● **Data shown**
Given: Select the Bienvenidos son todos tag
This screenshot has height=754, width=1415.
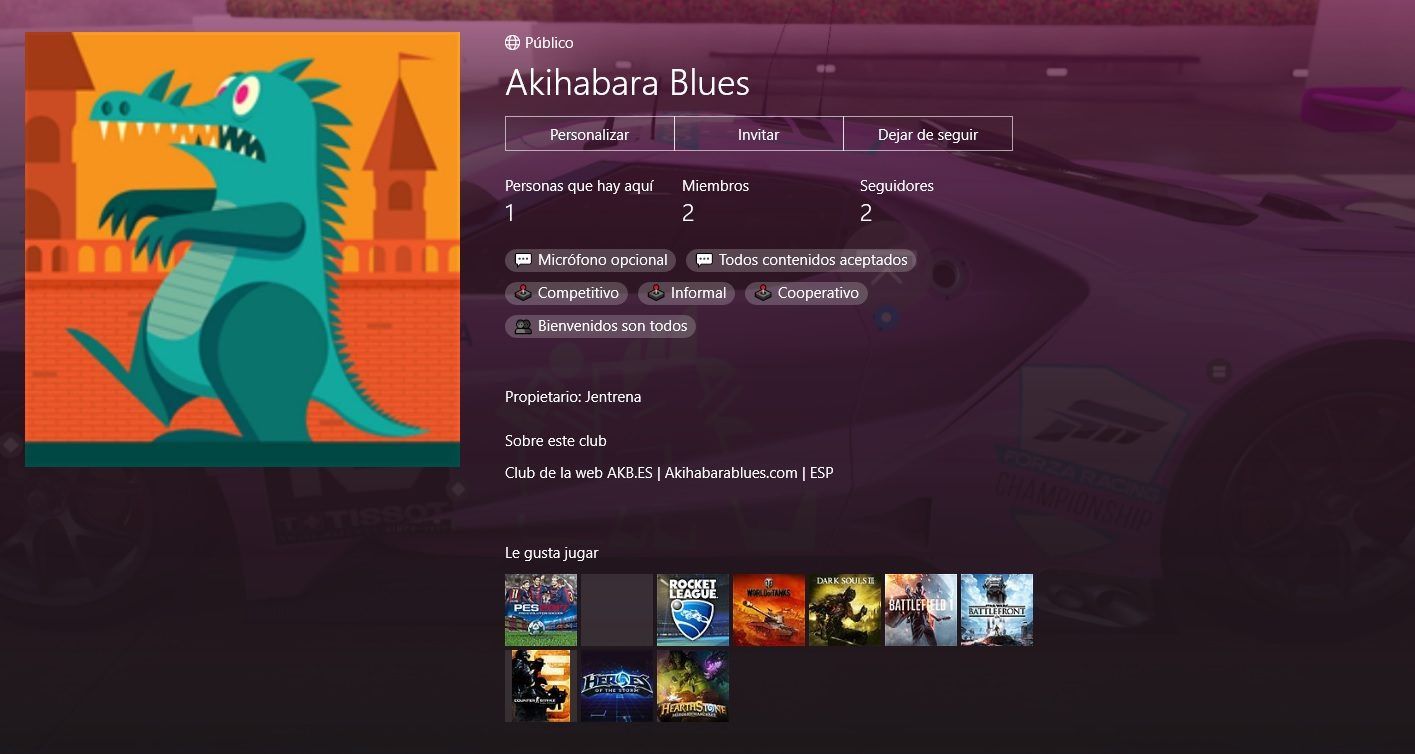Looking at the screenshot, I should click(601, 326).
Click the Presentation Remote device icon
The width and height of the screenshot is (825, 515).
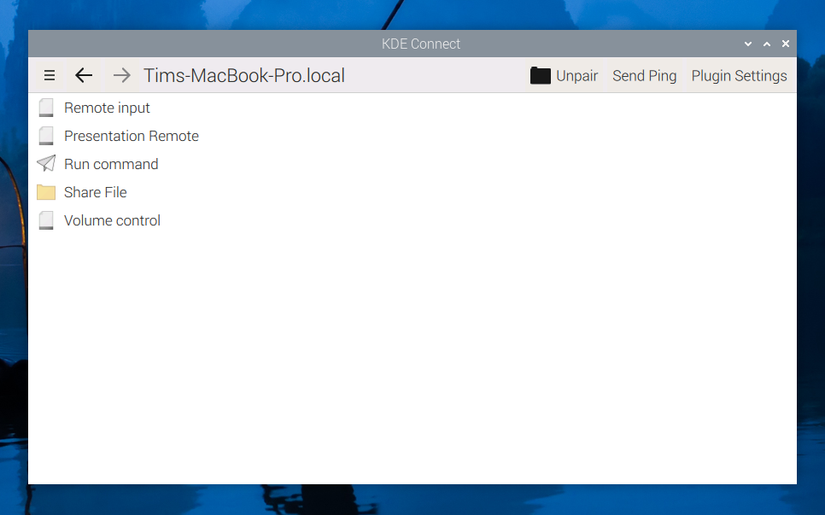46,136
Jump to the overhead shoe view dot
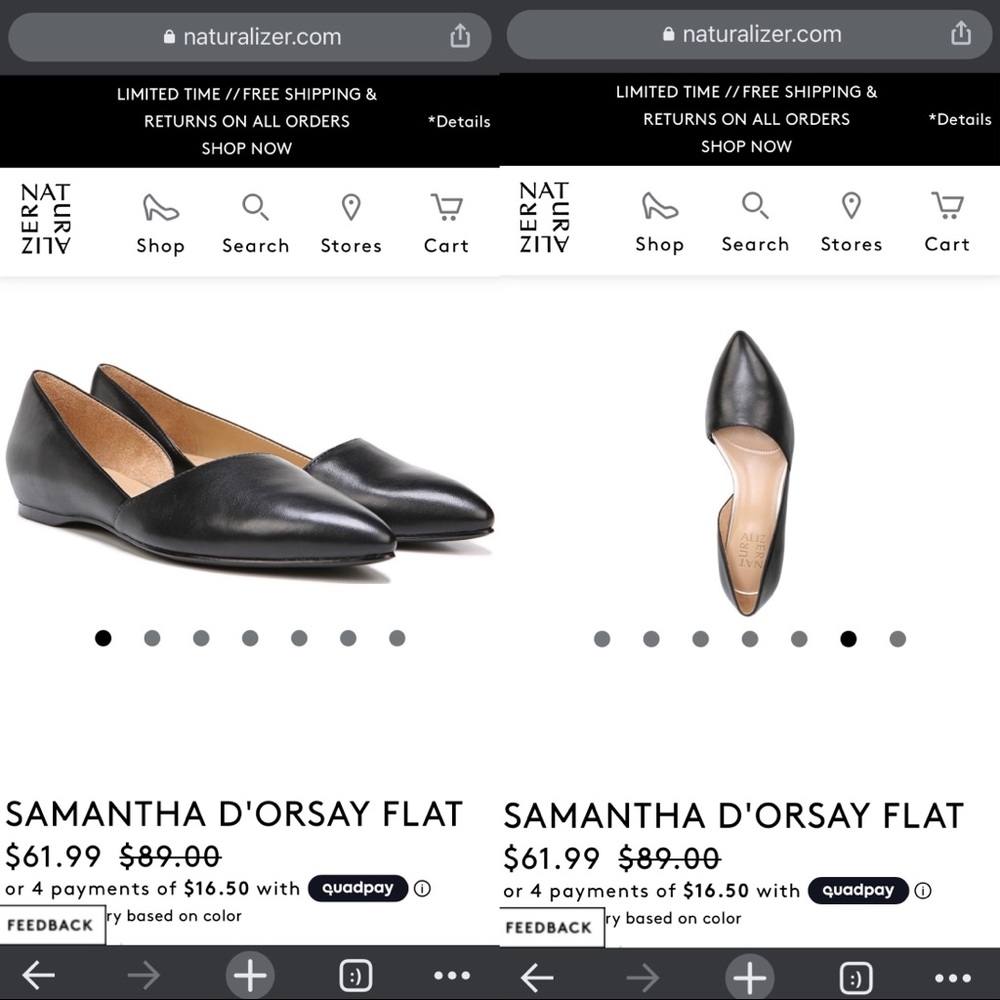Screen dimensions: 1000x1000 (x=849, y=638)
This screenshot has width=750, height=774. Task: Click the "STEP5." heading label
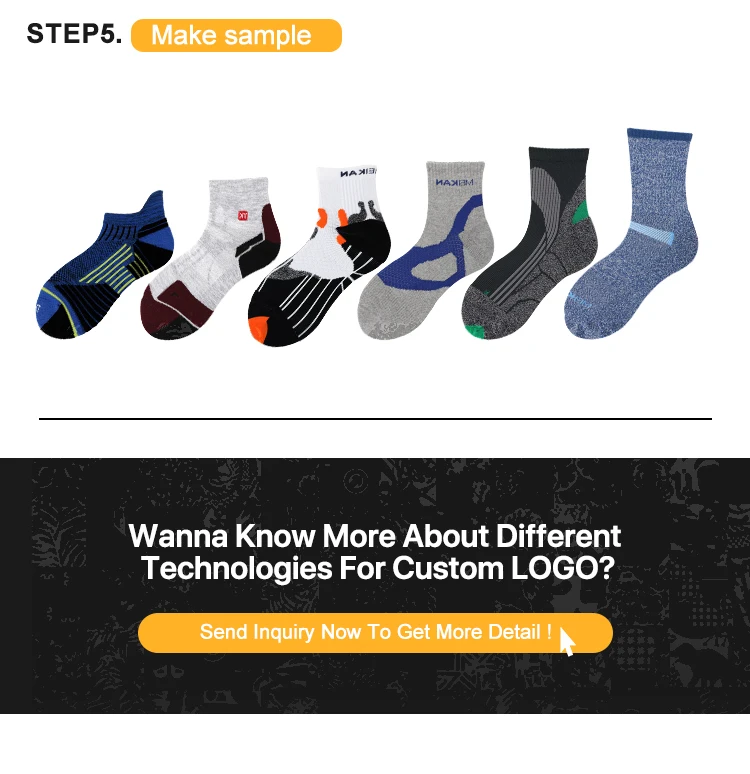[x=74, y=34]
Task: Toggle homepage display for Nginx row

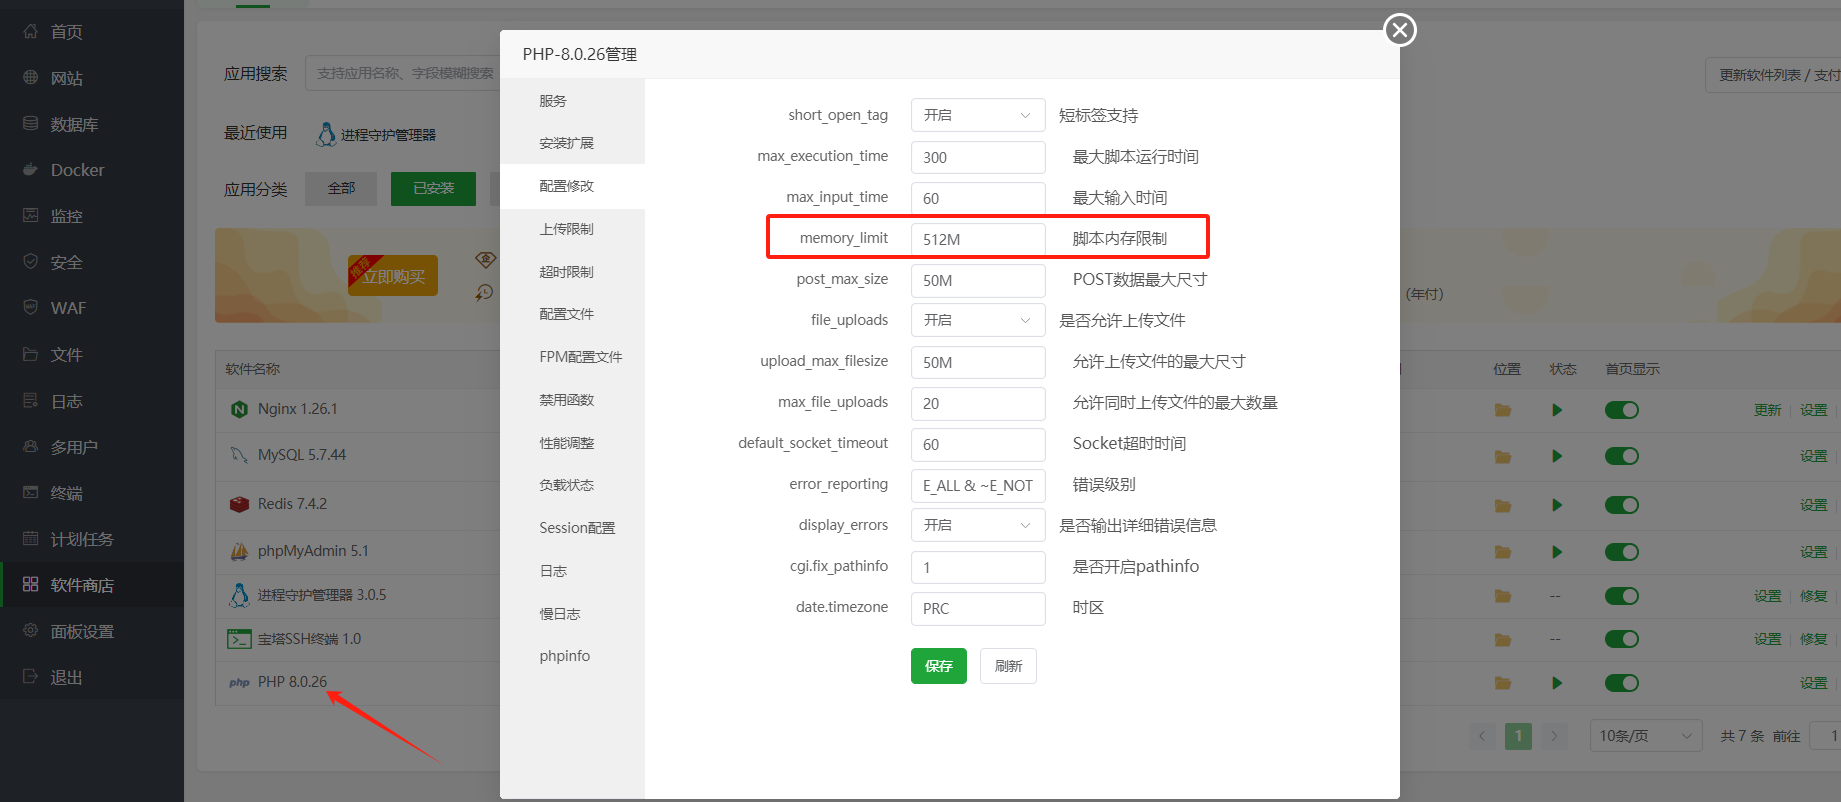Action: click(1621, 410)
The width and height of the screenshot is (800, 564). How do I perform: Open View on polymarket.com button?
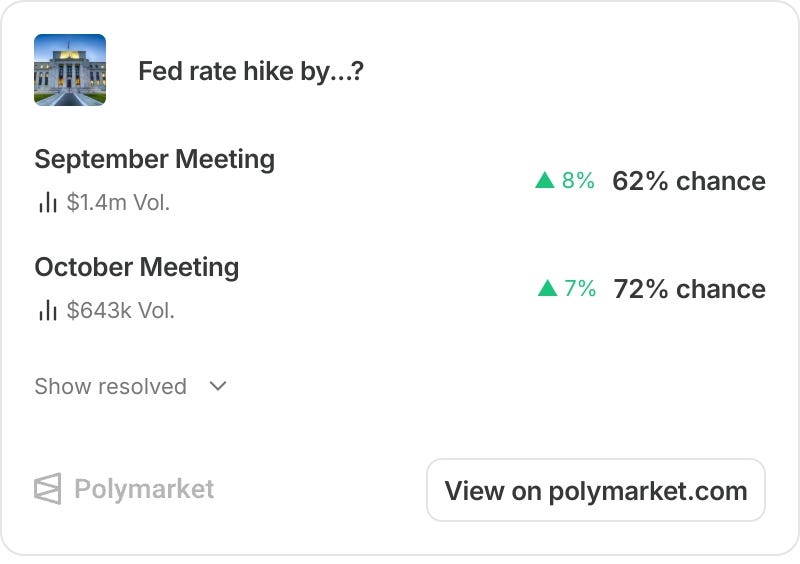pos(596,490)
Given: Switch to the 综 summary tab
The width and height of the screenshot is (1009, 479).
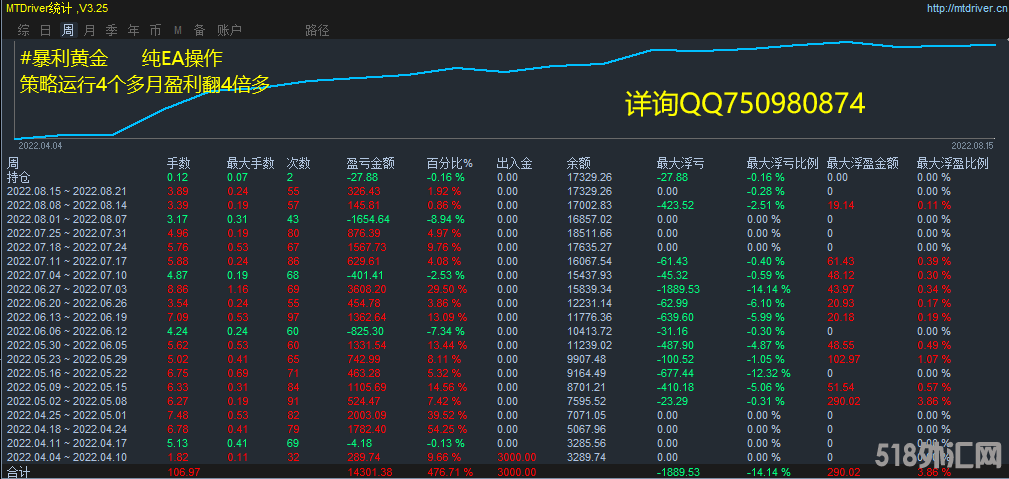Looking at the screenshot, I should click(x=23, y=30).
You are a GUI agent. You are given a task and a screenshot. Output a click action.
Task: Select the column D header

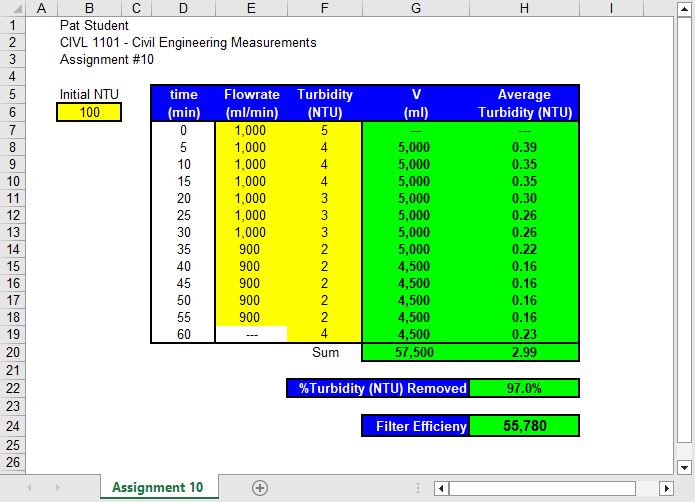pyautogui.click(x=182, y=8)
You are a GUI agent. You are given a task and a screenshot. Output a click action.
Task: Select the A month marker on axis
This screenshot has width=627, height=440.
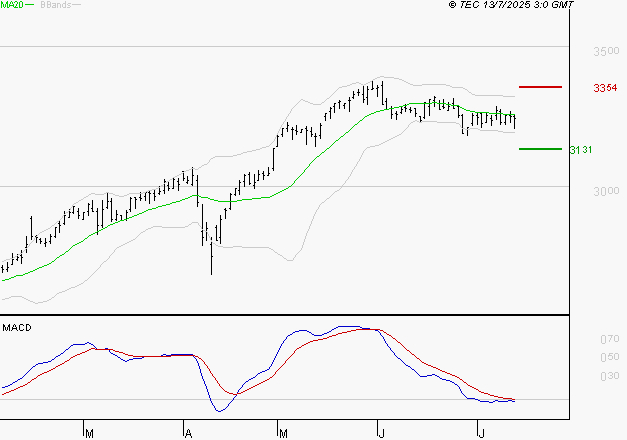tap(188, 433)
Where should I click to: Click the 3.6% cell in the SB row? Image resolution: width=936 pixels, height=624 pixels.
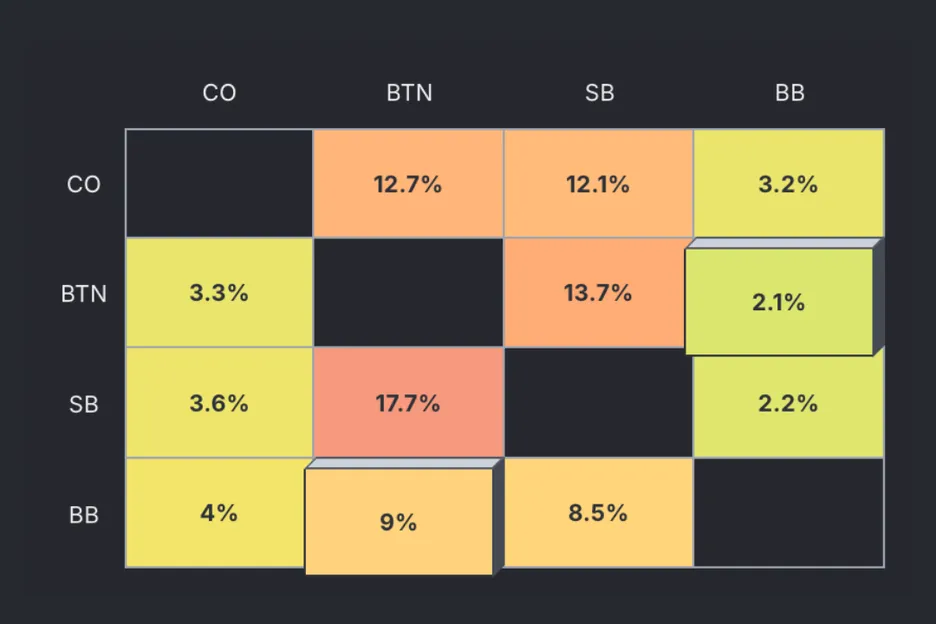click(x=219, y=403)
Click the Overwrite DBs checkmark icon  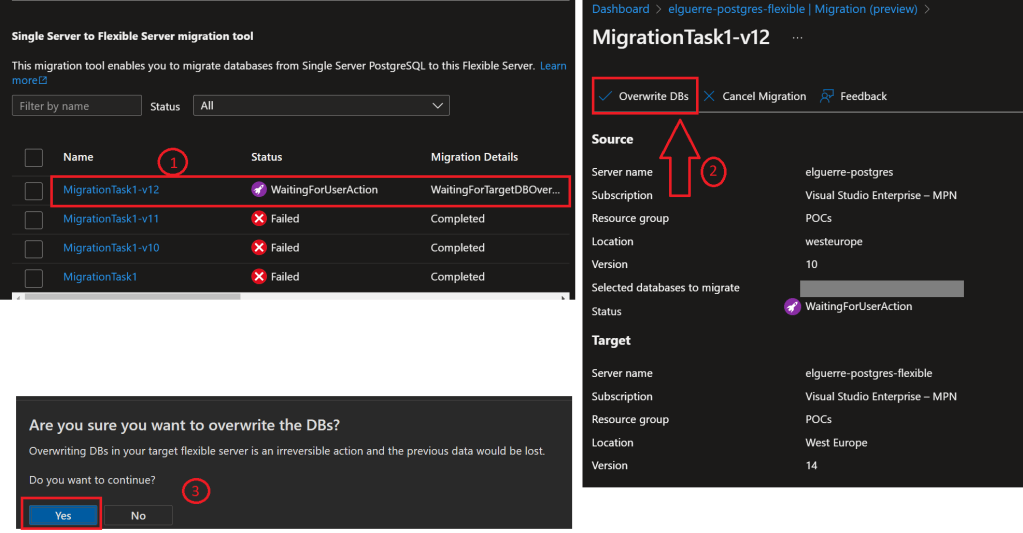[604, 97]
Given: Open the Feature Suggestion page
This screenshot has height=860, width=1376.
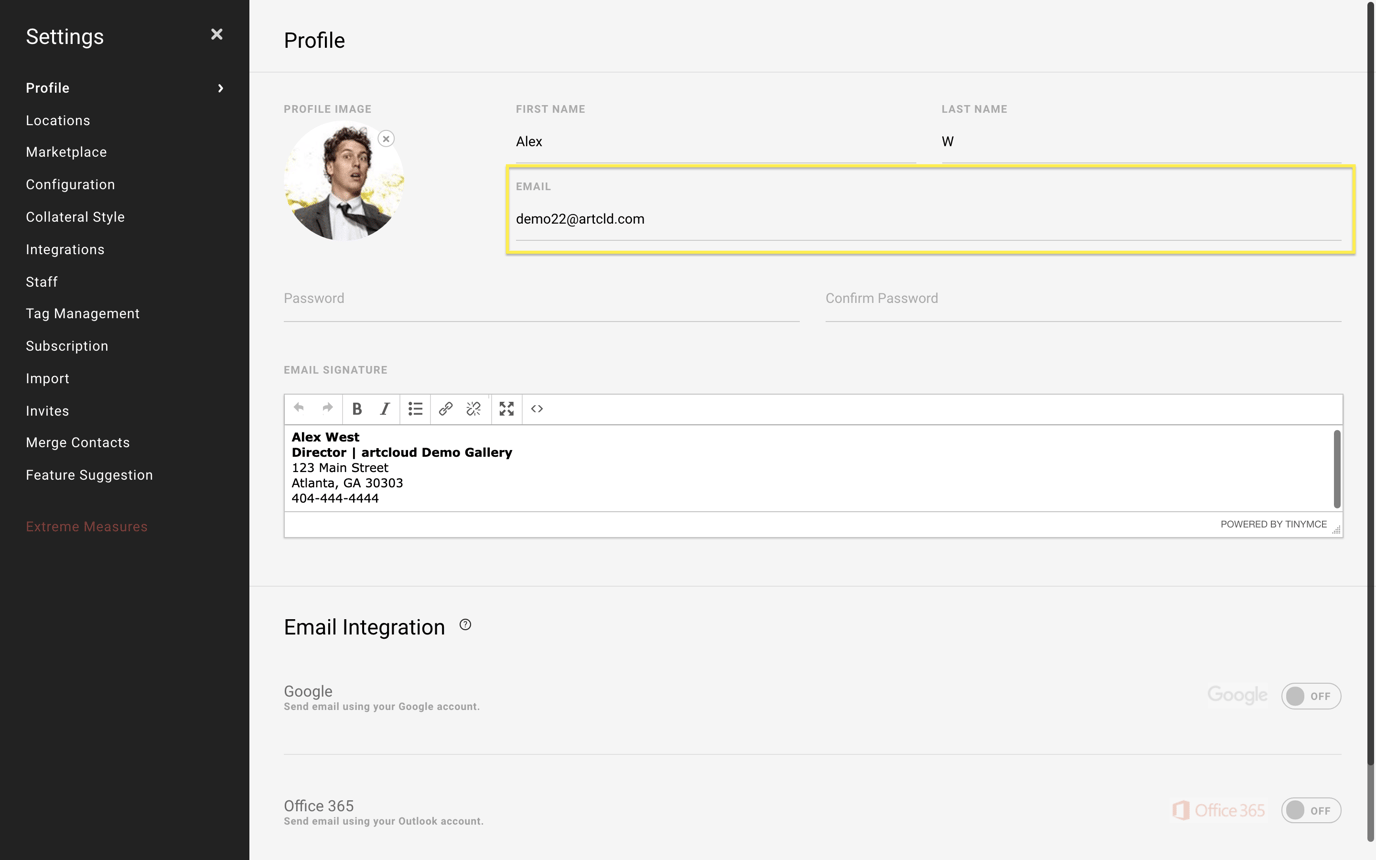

● **Task requirements**
Beginning with the first line of the material above, please output each line exactly through the line that contains "Given: Switch to the 综 summary tab", and only those, leaving out pictures.

● **Exercise answer**
Given: Select the Bienvenidos son todos tag
This screenshot has height=754, width=1415.
Looking at the screenshot, I should click(601, 326).
Click the Presentation Remote device icon
The width and height of the screenshot is (825, 515).
46,136
Jump to the overhead shoe view dot
Screen dimensions: 1000x1000 (x=849, y=638)
This screenshot has width=750, height=774. Task: Click the "STEP5." heading label
[x=74, y=34]
Task: Toggle homepage display for Nginx row

Action: click(1621, 410)
The width and height of the screenshot is (800, 564). How do I perform: Open View on polymarket.com button?
pos(596,490)
Given: Switch to the 综 summary tab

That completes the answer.